The first day of the COP 22 conference in Marrakesh, Morocco has been an overwhelming rollercoaster of emotions. I started the day with a mix of pure excitement, as well as a feeling of hopelessness due to the election results that had come out the previous day. These two feelings battled inside me the entire bus ride to the conference, it was not until I stepped out of the bus and saw where I would be spending the majority of my next two weeks that pure excitement took over. After I made it through security and getting my prized blue zone badge I was immediately blown away by the utter chaos that soon engulfed me. It was as if I were a small stone in a raging river. People rushed passed me all on their way to conference sessions or to different engagements all geared toward addressing climate change, our generation’s most daunting problem. It was beautiful. The first feeling I had after getting over the original shock of it all was a sense of togetherness. Not in the way that everyone there was open and ready to talk to me. But in the way of people from virtually every country in the world coming together to work toward the same goal – mitigating climate change. That feeling was eye opening. I think there are so many times that people who are fighting climate change feel utterly alone, surrounded by discouraging news increasing greenhouse gases and the negative impacts of climate change. What we forget is that there are masses of people fighting along side us ready to help when we fall.

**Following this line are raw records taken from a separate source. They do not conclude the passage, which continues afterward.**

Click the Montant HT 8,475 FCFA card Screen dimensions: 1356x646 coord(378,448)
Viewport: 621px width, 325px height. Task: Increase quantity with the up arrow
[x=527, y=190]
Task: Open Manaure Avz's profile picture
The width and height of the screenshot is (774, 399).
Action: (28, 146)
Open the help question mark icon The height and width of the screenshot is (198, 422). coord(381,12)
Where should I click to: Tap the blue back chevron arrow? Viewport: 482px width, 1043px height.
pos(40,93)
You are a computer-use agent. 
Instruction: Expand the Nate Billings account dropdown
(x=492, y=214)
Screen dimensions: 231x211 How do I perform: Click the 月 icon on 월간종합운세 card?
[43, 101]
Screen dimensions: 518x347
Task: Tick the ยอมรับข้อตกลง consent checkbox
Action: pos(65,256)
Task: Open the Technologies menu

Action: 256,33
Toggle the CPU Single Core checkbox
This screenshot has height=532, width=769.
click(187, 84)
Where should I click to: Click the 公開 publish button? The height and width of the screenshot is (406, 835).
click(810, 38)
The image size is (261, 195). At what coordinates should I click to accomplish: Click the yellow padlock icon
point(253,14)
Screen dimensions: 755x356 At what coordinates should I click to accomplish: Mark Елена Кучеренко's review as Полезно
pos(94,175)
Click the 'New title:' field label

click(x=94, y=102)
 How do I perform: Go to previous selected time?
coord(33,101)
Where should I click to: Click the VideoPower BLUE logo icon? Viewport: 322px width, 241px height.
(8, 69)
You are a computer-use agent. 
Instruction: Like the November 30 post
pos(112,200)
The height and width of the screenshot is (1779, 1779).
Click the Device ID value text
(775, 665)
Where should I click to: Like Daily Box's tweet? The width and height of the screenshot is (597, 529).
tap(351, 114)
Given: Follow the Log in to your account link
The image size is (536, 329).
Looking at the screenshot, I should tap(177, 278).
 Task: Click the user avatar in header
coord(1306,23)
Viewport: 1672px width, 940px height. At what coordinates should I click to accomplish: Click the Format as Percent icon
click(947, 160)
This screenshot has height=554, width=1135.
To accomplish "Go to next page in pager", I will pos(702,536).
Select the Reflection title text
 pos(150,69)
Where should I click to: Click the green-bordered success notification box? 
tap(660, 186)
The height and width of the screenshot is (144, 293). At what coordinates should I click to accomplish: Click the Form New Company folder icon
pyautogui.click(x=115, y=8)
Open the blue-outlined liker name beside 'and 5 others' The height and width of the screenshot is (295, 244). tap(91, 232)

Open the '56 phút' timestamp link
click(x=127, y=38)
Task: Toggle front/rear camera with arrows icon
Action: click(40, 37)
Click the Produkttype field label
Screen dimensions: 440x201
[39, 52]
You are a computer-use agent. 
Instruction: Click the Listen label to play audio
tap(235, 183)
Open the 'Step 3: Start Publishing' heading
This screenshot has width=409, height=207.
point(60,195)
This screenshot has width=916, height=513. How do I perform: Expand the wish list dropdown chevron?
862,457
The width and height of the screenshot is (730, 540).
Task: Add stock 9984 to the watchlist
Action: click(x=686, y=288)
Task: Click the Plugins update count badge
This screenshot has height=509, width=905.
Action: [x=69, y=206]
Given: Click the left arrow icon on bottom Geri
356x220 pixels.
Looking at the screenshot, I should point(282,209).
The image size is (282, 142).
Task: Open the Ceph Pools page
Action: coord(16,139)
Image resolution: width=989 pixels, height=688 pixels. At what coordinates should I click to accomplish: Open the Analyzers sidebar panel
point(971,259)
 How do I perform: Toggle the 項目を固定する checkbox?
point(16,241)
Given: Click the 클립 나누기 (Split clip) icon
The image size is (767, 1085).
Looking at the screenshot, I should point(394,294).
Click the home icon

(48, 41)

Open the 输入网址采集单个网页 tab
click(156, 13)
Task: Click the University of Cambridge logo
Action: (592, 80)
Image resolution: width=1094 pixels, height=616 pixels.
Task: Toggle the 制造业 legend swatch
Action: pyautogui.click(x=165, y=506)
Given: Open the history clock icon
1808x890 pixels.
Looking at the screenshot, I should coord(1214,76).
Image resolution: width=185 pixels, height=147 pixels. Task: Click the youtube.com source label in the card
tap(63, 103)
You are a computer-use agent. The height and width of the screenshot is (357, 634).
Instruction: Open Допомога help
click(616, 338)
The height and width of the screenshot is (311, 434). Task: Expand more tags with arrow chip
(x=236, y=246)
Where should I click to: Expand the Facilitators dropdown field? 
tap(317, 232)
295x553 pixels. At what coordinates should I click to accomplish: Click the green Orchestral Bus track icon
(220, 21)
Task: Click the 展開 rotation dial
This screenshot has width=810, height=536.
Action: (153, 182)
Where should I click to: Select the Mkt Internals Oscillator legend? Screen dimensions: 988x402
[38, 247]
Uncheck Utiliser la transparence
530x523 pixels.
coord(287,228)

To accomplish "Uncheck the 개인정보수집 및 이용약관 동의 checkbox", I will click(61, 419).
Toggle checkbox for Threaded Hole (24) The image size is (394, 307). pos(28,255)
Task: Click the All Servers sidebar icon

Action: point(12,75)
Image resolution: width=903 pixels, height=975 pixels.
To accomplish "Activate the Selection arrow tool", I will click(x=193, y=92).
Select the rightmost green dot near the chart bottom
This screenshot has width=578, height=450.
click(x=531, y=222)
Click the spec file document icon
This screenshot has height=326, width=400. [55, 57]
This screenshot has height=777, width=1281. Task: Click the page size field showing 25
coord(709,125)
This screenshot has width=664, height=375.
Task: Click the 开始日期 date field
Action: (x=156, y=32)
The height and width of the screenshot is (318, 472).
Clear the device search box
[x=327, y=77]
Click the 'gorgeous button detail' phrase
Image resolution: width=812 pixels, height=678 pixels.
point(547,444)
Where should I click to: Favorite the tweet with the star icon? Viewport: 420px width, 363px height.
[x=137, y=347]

Even with that great feeling of being a part of a unified force fresh in my mind, I was soon brought back down to earth when talking to people about the multi-faceted dimensions of the climate change issue, and what impact the election of the new United States President will have. I had known going into the conference that the election would be a highly talked about subject. But I was not prepared for the extent it would be discussed. The election news dominated conversations I was having with people from around the world - from India to California and everywhere in-between. No matter where they were from the feeling of raw disappointment was universal. Not only was talk of the election heard in the exhibit areas, it spread into the conferences sessions being held. One example of this is from a session I attended on fossil fuels. The man introducing the slides started by apologizing to the audience because, due to the election, the goals on his slides were now unreachable for the moment. It was there that my emotional roller coaster had left me extremely frustrated. I know the election results reflect valid concerns, but I just could not understand how the United States could elect a president that not only does not believe in climate change. His proposed policies are a significant threat to the Paris Agreement as well as to the hard work of many combating climate change.
Throughout the day the rollercoaster of emotions took me many different places. Where it dropped me off at the end of day one was at a place filled with hope. Finally I could put a face on all the people fighting for the health of the world. Finally I could see for myself what new mechanisms and inventions are being created for the fight against climate change. Finally I could see what the world is trying to do to combat climate change, regardless of the current realities of American politics. These feelings of “finally” are not only providing hope, they provide motivation for me moving forward.